[DATA SUPPLIED]

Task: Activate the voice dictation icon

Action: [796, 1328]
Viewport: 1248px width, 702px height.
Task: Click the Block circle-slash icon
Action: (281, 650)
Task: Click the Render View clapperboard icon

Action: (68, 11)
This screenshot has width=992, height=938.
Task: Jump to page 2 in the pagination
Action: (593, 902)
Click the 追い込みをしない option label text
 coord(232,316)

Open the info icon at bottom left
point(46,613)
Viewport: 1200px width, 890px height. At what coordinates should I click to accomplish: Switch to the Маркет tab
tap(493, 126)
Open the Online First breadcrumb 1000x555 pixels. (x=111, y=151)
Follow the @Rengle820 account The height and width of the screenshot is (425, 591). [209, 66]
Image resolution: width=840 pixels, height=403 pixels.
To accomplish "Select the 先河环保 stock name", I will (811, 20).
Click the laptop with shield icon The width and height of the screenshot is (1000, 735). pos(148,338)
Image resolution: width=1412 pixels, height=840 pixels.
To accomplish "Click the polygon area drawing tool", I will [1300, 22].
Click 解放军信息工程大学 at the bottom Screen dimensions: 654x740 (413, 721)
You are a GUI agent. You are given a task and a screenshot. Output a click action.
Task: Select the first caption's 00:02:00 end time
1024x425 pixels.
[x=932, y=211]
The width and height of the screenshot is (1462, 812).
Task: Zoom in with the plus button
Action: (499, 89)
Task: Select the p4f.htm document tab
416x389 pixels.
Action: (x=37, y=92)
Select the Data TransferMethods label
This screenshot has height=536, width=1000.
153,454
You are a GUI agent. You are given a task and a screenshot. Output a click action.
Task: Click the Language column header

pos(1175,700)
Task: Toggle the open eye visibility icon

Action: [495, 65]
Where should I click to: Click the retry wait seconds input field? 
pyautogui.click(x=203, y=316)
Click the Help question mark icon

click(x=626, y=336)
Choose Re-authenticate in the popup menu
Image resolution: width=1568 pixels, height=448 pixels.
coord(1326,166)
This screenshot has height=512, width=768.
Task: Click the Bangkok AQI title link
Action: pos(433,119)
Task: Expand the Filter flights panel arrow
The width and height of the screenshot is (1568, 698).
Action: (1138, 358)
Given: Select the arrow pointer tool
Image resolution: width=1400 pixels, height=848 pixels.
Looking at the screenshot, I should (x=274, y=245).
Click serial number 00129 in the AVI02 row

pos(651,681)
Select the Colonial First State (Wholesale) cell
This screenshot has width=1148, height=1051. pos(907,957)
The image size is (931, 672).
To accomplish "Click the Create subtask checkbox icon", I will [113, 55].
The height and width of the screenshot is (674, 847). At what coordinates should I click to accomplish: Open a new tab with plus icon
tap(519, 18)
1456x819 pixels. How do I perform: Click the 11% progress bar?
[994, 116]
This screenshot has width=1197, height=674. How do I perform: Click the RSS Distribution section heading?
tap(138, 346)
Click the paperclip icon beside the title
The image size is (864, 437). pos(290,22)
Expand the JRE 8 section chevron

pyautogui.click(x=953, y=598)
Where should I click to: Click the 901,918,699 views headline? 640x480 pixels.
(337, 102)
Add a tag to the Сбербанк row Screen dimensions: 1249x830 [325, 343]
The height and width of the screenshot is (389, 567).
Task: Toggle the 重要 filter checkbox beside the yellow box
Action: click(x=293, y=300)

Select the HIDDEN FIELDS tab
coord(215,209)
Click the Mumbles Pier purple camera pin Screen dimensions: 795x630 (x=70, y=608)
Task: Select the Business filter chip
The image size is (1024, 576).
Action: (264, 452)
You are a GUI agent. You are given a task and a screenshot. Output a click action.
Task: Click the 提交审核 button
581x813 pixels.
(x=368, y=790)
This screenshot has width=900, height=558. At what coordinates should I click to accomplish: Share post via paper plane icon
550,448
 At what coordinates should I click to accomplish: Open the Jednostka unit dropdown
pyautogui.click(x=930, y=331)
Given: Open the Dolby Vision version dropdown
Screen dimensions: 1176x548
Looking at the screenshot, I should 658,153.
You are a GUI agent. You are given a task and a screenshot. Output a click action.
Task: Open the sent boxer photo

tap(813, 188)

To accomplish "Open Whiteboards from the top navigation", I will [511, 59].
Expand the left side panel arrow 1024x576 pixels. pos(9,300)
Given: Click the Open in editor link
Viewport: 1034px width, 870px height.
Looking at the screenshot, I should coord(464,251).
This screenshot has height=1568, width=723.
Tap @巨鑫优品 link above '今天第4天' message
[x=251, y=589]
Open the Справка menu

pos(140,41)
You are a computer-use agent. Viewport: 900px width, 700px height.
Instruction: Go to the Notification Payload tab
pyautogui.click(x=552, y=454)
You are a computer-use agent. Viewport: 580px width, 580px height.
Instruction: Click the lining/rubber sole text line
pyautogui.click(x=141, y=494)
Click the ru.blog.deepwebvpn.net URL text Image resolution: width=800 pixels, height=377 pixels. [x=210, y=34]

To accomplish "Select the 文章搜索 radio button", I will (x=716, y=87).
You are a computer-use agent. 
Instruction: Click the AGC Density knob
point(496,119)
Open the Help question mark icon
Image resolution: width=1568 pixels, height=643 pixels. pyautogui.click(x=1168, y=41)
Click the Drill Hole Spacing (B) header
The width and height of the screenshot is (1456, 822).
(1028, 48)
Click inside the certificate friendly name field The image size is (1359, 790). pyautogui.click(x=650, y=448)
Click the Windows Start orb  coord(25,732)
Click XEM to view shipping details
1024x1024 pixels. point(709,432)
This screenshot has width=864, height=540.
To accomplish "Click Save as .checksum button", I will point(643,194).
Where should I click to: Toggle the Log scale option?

[/DATA SUPPLIED]

Could you restate the listing above word for word, leaving nothing out?

EXERCISE ANSWER:
Task: Activate the voice dictation icon

Action: [796, 1328]
Viewport: 1248px width, 702px height.
Task: Click the Block circle-slash icon
Action: (281, 650)
Task: Click the Render View clapperboard icon

Action: (68, 11)
This screenshot has width=992, height=938.
Task: Jump to page 2 in the pagination
Action: (593, 902)
Click the 追い込みをしない option label text
 coord(232,316)

Open the info icon at bottom left
point(46,613)
Viewport: 1200px width, 890px height. At what coordinates should I click to accomplish: Switch to the Маркет tab
tap(493, 126)
Open the Online First breadcrumb 1000x555 pixels. (x=111, y=151)
Follow the @Rengle820 account The height and width of the screenshot is (425, 591). [209, 66]
Image resolution: width=840 pixels, height=403 pixels.
To accomplish "Select the 先河环保 stock name", I will (811, 20).
Click the laptop with shield icon The width and height of the screenshot is (1000, 735). pos(148,338)
Image resolution: width=1412 pixels, height=840 pixels.
To accomplish "Click the polygon area drawing tool", I will [1300, 22].
Click 解放军信息工程大学 at the bottom Screen dimensions: 654x740 (413, 721)
You are a GUI agent. You are given a task and a screenshot. Output a click action.
Task: Select the first caption's 00:02:00 end time
1024x425 pixels.
[x=932, y=211]
The width and height of the screenshot is (1462, 812).
Task: Zoom in with the plus button
Action: (499, 89)
Task: Select the p4f.htm document tab
416x389 pixels.
Action: (x=37, y=92)
Select the Data TransferMethods label
This screenshot has height=536, width=1000.
153,454
You are a GUI agent. You are given a task and a screenshot. Output a click action.
Task: Click the Language column header

pos(1175,700)
Task: Toggle the open eye visibility icon

Action: [495, 65]
Where should I click to: Click the retry wait seconds input field? 
pyautogui.click(x=203, y=316)
Click the Help question mark icon

click(x=626, y=336)
Choose Re-authenticate in the popup menu
Image resolution: width=1568 pixels, height=448 pixels.
coord(1326,166)
This screenshot has height=512, width=768.
Task: Click the Bangkok AQI title link
Action: pos(433,119)
Task: Expand the Filter flights panel arrow
The width and height of the screenshot is (1568, 698).
Action: (1138, 358)
Given: Select the arrow pointer tool
Image resolution: width=1400 pixels, height=848 pixels.
Looking at the screenshot, I should (x=274, y=245).
Click serial number 00129 in the AVI02 row

pos(651,681)
Select the Colonial First State (Wholesale) cell
This screenshot has width=1148, height=1051. pos(907,957)
The image size is (931, 672).
To accomplish "Click the Create subtask checkbox icon", I will [113, 55].
The height and width of the screenshot is (674, 847). At what coordinates should I click to accomplish: Open a new tab with plus icon
tap(519, 18)
1456x819 pixels. How do I perform: Click the 11% progress bar?
[994, 116]
This screenshot has width=1197, height=674. How do I perform: Click the RSS Distribution section heading?
tap(138, 346)
Click the paperclip icon beside the title
The image size is (864, 437). pos(290,22)
Expand the JRE 8 section chevron

pyautogui.click(x=953, y=598)
Where should I click to: Click the 901,918,699 views headline? 640x480 pixels.
(337, 102)
Add a tag to the Сбербанк row Screen dimensions: 1249x830 [325, 343]
The height and width of the screenshot is (389, 567).
Task: Toggle the 重要 filter checkbox beside the yellow box
Action: click(x=293, y=300)

Select the HIDDEN FIELDS tab
coord(215,209)
Click the Mumbles Pier purple camera pin Screen dimensions: 795x630 (x=70, y=608)
Task: Select the Business filter chip
The image size is (1024, 576).
Action: (264, 452)
You are a GUI agent. You are given a task and a screenshot. Output a click action.
Task: Click the 提交审核 button
581x813 pixels.
(x=368, y=790)
This screenshot has width=900, height=558. At what coordinates should I click to accomplish: Share post via paper plane icon
550,448
 At what coordinates should I click to accomplish: Open the Jednostka unit dropdown
pyautogui.click(x=930, y=331)
Given: Open the Dolby Vision version dropdown
Screen dimensions: 1176x548
Looking at the screenshot, I should 658,153.
You are a GUI agent. You are given a task and a screenshot. Output a click action.
Task: Open the sent boxer photo

tap(813, 188)

To accomplish "Open Whiteboards from the top navigation", I will [511, 59].
Expand the left side panel arrow 1024x576 pixels. pos(9,300)
Given: Click the Open in editor link
Viewport: 1034px width, 870px height.
Looking at the screenshot, I should coord(464,251).
This screenshot has height=1568, width=723.
Tap @巨鑫优品 link above '今天第4天' message
[x=251, y=589]
Open the Справка menu

pos(140,41)
You are a computer-use agent. Viewport: 900px width, 700px height.
Instruction: Go to the Notification Payload tab
pyautogui.click(x=552, y=454)
You are a computer-use agent. Viewport: 580px width, 580px height.
Instruction: Click the lining/rubber sole text line
pyautogui.click(x=141, y=494)
Click the ru.blog.deepwebvpn.net URL text Image resolution: width=800 pixels, height=377 pixels. [x=210, y=34]

To accomplish "Select the 文章搜索 radio button", I will (x=716, y=87).
You are a computer-use agent. 
Instruction: Click the AGC Density knob
point(496,119)
Open the Help question mark icon
Image resolution: width=1568 pixels, height=643 pixels. pyautogui.click(x=1168, y=41)
Click the Drill Hole Spacing (B) header
The width and height of the screenshot is (1456, 822).
(1028, 48)
Click inside the certificate friendly name field The image size is (1359, 790). pyautogui.click(x=650, y=448)
Click the Windows Start orb  coord(25,732)
Click XEM to view shipping details
1024x1024 pixels. point(709,432)
This screenshot has width=864, height=540.
To accomplish "Click Save as .checksum button", I will point(643,194).
Where should I click to: Toggle the Log scale option?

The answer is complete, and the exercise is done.